Did the Lord speak thus about tattoos?

If you read the Bible in a literalistic way -- which is to say in a way that relieves you of understanding the original context and what the Hebrew and Greek (and Aramaic) words might have meant -- you could conclude that the Bible forbids tattoos.

TattooAfter all, Leviticus 19:28, in the Common English Bible translation, says this: "Do not cut your bodies for the dead or put marks on yourselves; I am the Lord."

Indeed, quite a few people over the years have interpreted that verse to mean that 22-year-olds in 2020 are forbidden from getting a tattoo of the Kansas City Chiefs' logo on their arm.

But, as this article concludes, ". . .the Bible does not say anything clear and direct about tattoos."

As a matter of fact, there's a growing trend for people of faith to get tattoos, and researchers at Baylor University and Texas Tech University have been studying the phenomenon.

DATA:
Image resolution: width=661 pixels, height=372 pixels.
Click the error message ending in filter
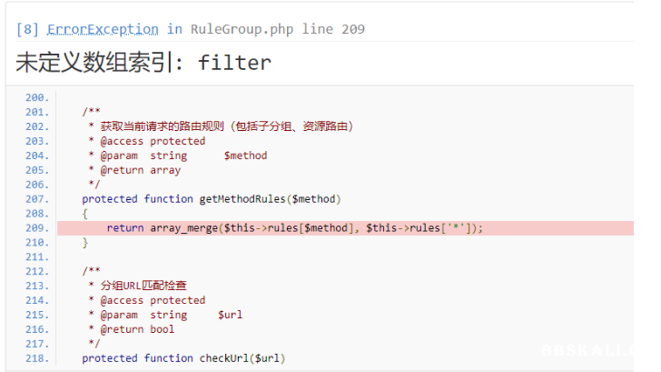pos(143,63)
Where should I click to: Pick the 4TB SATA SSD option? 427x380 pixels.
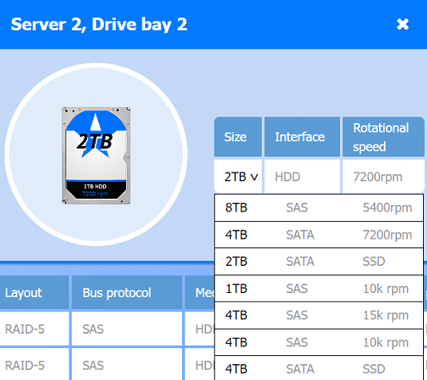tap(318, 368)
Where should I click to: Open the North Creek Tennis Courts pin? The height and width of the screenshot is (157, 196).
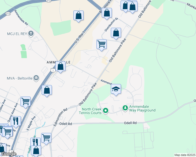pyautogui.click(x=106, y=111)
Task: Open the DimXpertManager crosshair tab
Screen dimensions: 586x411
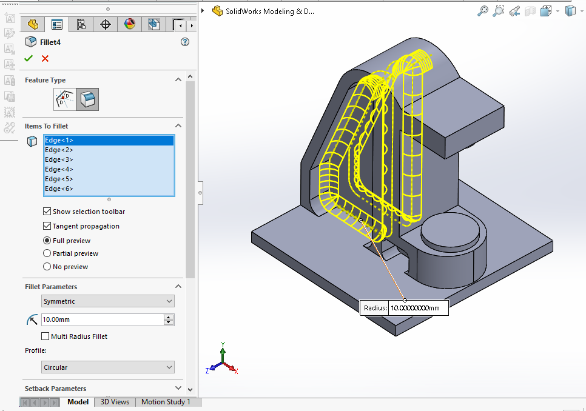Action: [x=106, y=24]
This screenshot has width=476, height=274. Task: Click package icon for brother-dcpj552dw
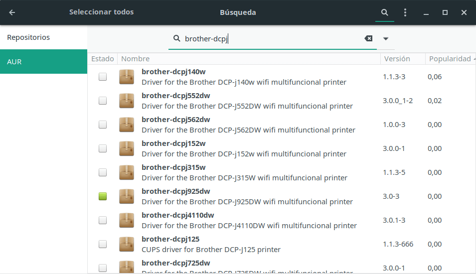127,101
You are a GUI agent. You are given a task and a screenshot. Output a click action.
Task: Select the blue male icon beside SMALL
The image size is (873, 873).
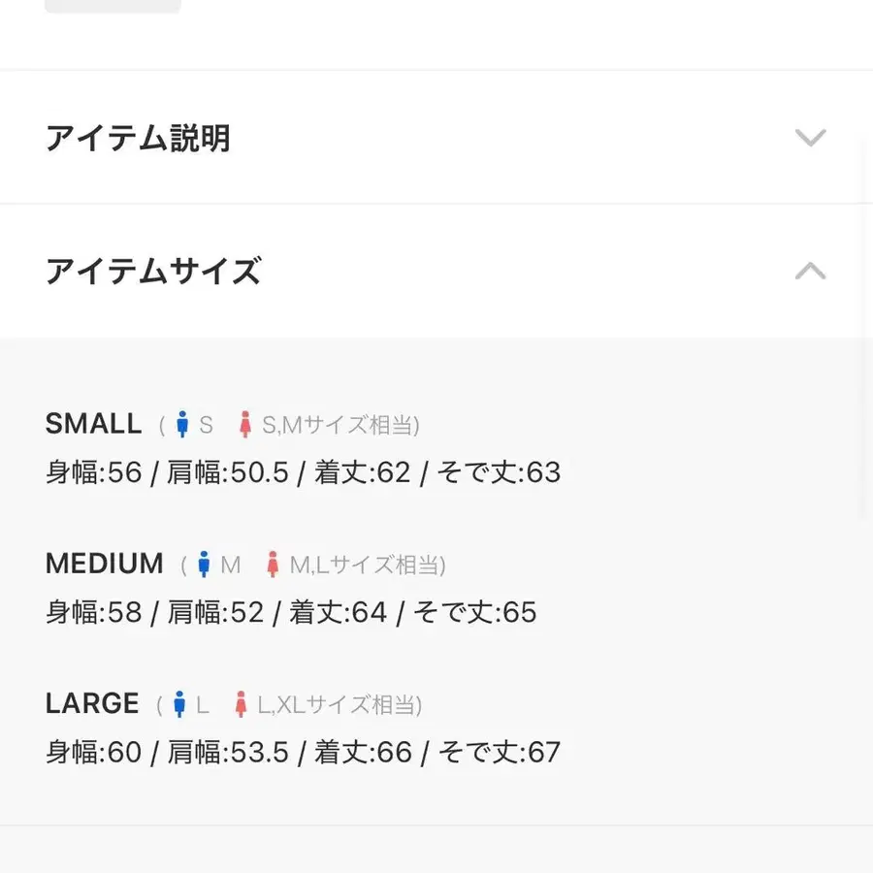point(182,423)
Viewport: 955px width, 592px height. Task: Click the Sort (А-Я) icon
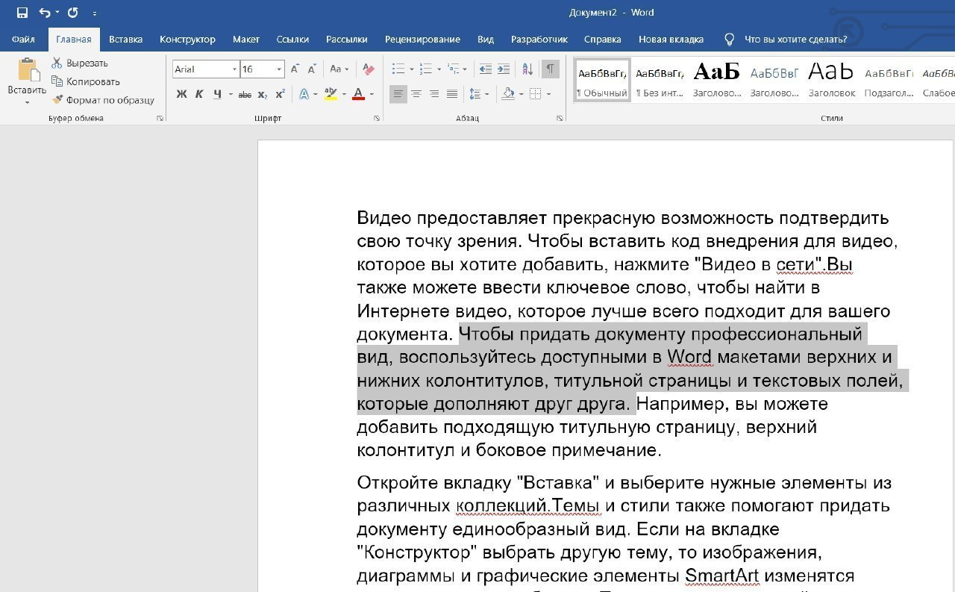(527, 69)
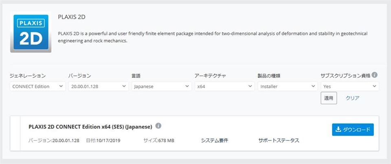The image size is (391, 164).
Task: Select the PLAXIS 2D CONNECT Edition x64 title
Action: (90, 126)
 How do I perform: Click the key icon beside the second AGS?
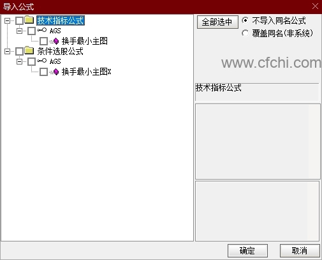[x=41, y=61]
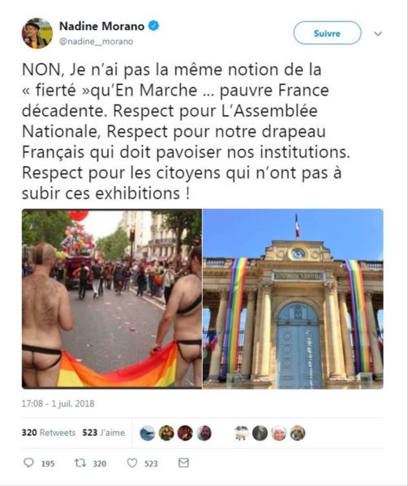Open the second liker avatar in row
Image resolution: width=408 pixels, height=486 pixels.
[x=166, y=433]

REQUEST: Can you resume the piece on the Bible and tattoos, picking up right after its final sentence rather than from the data?

RESULT FOR THIS EXERCISE:
The Baylor press release to which I've just linked you reports this:

The study, published in the journal Visual Studies, analyzed 752 photos of tattoos taken at a Christian university in the United States and found that nearly 20% of those were overtly religious in content.

“The embrace of tattoos in the United States reflects a generational shift toward greater individualism and self-expression,” said lead author Kevin D. Dougherty, Ph.D., associate professor of sociology at Baylor University. “Americans born since the 1970s have increasingly embraced tattoos as an acceptable means to communicate identity and belonging, whereas previous generations of Americans largely did not. Today, men and women in the United States are equally likely to have tattoos.”

One of the interesting results that researchers found is that quite often the tattoos on religious people are not meant to be seen by others -- they are not, in other words, signs designed to spread a religious message. Rather, they are placed so that the only person likely to see them is the person on whom they are inked. Thus, they serve as a reminder of sorts to the faithful to be faithful.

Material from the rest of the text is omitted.